MARCEL BROODTHAERS
L’histoire est connue : Marcel Broodthaers, ayant auparavant exercé les activités de poète, libraire, journaliste et photographe, entra dans le monde de l’art avec un geste plein d’ironie : « Moi aussi, je me suis demandé si je ne pouvais pas vendre quelque chose et réussir dans la vie. Cela fait un moment déjà que je ne suis bon à rien. Je suis âgé de quarante ans. L’idée enfin d’inventer quelque chose d’insincère me traversa l’esprit. Et je me mis aussitôt au travail... », annonçait le carton d’invitation de sa première exposition. Y était notamment exposée Pense-Bête (1964), une œuvre composée du solde d’invendus d’un recueil de poèmes qu’il avait publié l’année précédente, scellés dans du plâtre.

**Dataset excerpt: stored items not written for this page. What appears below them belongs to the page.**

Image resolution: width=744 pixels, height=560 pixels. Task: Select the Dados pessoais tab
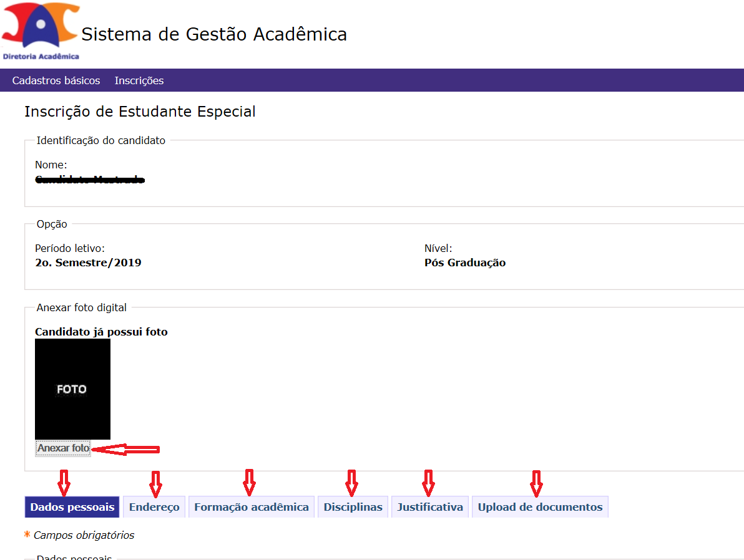(72, 507)
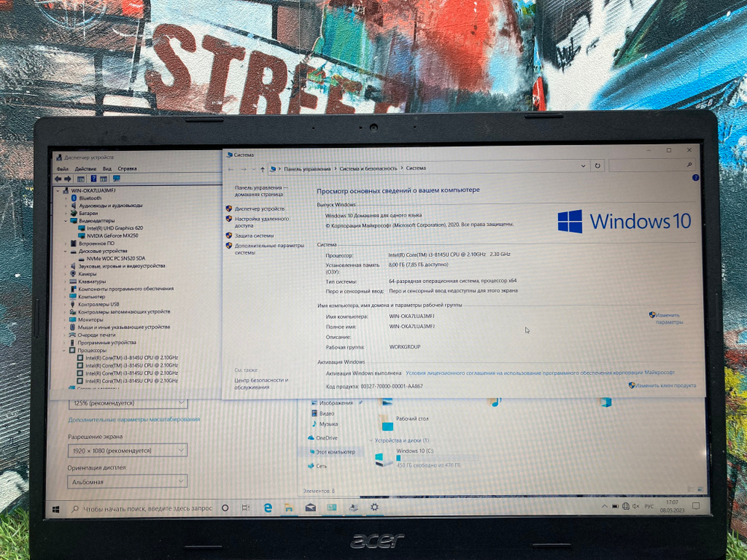Expand the Bluetooth node in Device Manager
This screenshot has height=560, width=747.
[x=64, y=198]
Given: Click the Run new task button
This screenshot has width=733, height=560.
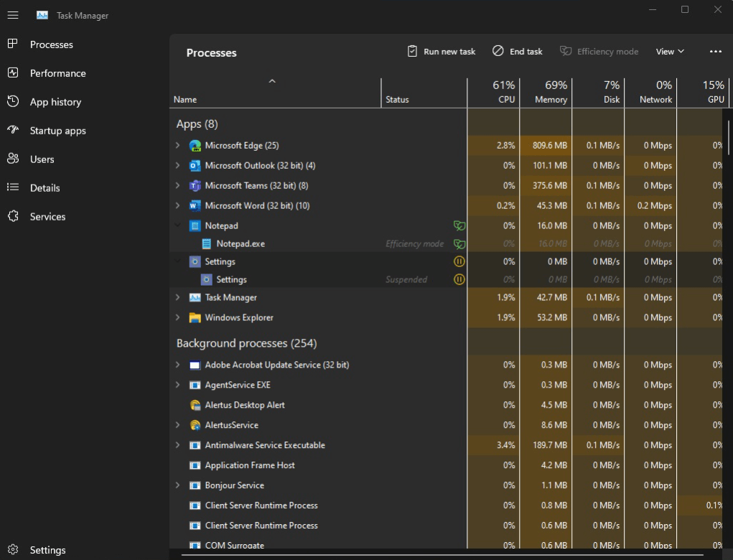Looking at the screenshot, I should coord(440,51).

Le livre était transformé en sculpture, « plastifié », en même temps qu’il était rendu illisible.

C’est un geste similaire que mettent en scène les douze plaques d’Un Coup de dés jamais n’abolira le hasard (1969). L’œuvre est une appropriation du poème éponyme de Stéphane Mallarmé, auteur décrit par Broodthaers comme l’inventeur « de l’espace moderne et contemporain de l’art », dans lequel les mots sont disposés sur l’espace de la page, dessinant une constellation qui traduit les mouvements de la pensée. L’hommage que rend Broodthaers à Mallarmé consiste en un geste paradoxal de l’effacement des mots et de leur remplacement par des barres noires, accentuant ainsi la spatialisation du langage en même temps qu’elle en annule le sens.
Cette question de l’effacement se retrouve dans La Pluie (projet pour un texte) (1969), un film 16mm dans lequel on voit l’artiste en train d’écrire à la plume, sous la pluie, un texte qui s’efface au fur et à mesure de son écriture.

L’installation Le Corbeau et le renard (1967–1972) est articulée autour de la projection d’un film sur un écran recouvert de lettres imprimées. Ces lettres correspondent à une section d’un poème que Broodthaers a écrit en relation à la fable de La Fontaine. Pour l’artiste, ce film constitue un « prolongement du langage » : « Mon film est un rébus qu’il faut avoir le désir de déchiffrer », nous dit-il. L’œuvre a été conçue comme « une tentative de nier, autant que possible, le sens des mots comme celui des images ».

Ce rapport complexe entre image et texte est également au centre de la double projection ABC – ABC Images (1974), composée de diapositives présentant différentes combinaisons entre des lettres et des images extraites d’un alphabet d’écolier.